> [PROBLEM TO SOLVE]
Your response should be every line from the entries that includes the string "with".

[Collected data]
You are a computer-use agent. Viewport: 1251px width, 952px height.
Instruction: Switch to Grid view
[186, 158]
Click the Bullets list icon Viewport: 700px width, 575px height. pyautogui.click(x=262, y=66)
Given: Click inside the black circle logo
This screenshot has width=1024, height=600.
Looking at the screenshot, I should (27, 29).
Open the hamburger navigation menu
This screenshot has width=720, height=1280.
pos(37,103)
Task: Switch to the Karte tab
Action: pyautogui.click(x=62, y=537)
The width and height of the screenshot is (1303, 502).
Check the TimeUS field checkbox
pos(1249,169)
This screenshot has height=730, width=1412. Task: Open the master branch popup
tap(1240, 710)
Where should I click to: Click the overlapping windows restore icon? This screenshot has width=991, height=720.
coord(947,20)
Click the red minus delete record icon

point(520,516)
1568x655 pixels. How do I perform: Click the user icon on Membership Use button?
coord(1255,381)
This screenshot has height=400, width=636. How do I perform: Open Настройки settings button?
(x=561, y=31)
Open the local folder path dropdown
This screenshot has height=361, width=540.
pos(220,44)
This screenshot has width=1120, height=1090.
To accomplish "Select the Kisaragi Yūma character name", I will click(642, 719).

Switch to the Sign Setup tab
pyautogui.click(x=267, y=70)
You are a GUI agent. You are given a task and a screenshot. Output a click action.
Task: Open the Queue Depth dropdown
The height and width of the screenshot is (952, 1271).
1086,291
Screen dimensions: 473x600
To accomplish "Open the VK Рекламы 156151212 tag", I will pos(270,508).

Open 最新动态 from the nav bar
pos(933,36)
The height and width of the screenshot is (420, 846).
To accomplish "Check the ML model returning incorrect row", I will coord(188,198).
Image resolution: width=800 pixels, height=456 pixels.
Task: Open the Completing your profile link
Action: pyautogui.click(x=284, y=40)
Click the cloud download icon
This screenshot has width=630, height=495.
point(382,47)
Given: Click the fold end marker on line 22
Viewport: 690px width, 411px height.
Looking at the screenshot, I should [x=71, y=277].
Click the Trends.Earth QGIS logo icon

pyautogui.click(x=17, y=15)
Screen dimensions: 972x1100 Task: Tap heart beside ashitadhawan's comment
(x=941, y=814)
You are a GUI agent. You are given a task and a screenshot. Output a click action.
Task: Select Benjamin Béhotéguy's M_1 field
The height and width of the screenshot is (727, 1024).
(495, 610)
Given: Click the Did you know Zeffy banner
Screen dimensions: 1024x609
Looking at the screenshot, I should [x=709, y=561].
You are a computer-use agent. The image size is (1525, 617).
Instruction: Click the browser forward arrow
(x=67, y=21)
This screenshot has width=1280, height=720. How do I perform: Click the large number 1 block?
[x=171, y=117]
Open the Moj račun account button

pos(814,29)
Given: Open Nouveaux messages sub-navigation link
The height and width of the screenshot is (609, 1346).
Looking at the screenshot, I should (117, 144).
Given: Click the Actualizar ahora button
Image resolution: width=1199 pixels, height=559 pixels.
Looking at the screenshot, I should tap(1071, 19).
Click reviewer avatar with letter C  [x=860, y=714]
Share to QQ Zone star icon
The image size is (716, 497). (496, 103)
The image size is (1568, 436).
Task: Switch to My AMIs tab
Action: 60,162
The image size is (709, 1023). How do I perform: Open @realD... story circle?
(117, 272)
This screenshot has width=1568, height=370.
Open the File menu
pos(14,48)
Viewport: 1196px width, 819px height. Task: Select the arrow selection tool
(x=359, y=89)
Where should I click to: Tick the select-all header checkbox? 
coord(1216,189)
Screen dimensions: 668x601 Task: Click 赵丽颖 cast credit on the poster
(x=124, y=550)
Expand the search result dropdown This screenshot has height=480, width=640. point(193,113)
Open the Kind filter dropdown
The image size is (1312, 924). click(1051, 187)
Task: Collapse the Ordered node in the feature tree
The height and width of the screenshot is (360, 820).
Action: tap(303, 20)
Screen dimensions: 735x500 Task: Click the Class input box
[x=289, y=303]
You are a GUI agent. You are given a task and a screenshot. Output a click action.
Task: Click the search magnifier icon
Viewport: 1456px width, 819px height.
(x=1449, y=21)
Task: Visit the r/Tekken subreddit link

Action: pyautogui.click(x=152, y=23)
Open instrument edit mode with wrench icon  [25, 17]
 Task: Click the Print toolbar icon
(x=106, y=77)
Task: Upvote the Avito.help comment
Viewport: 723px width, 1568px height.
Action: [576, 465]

> [TASK RESPONSE]
Click reviewer avatar with letter C  [x=860, y=714]
Open instrument edit mode with wrench icon  [25, 17]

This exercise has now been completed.